▼

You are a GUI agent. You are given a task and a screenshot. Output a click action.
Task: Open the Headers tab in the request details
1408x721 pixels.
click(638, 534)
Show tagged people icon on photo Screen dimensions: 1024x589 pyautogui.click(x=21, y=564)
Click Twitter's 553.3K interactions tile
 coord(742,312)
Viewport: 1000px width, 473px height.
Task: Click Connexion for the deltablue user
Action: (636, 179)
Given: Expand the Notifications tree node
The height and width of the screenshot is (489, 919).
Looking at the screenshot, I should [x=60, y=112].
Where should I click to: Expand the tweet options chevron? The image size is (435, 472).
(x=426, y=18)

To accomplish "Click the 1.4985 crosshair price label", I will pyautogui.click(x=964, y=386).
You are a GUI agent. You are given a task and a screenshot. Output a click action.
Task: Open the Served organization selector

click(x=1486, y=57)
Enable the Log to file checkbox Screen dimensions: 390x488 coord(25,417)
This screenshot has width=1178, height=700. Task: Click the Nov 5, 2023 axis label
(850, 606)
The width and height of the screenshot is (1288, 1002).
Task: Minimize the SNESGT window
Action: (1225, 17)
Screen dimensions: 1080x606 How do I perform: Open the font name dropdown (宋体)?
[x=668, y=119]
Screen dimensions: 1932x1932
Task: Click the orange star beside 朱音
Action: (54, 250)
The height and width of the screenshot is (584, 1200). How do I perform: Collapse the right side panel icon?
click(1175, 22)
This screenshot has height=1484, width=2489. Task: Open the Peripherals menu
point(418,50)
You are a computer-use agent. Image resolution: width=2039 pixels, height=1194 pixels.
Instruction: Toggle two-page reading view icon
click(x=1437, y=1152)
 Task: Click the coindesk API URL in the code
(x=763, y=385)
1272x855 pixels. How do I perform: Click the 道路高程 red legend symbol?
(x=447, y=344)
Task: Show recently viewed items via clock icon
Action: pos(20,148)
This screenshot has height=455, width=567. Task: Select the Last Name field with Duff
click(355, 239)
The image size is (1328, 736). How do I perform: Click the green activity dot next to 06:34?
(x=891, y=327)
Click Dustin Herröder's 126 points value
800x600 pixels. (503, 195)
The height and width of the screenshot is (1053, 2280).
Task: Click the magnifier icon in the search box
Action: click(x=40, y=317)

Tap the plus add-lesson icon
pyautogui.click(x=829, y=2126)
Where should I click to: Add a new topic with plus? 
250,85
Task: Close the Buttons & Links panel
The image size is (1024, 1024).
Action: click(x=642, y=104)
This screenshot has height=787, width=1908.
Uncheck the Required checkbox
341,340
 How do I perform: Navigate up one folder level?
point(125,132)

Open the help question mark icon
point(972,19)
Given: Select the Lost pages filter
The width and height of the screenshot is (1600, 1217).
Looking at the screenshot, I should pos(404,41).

▲

▶ **Task**:
Copy the records again from the beginning through the line containing "Show tagged people", with requests included. Lower every coordinate in the answers by 67 and leave all other numbers unchanged.

▶ **Answer to the problem**:
You are a GUI agent. You are given a task and a screenshot. Output a click action.
Task: Open the Headers tab in the request details
1408x721 pixels.
click(571, 467)
Show tagged people icon on photo Screen dimensions: 1024x589 pyautogui.click(x=-46, y=497)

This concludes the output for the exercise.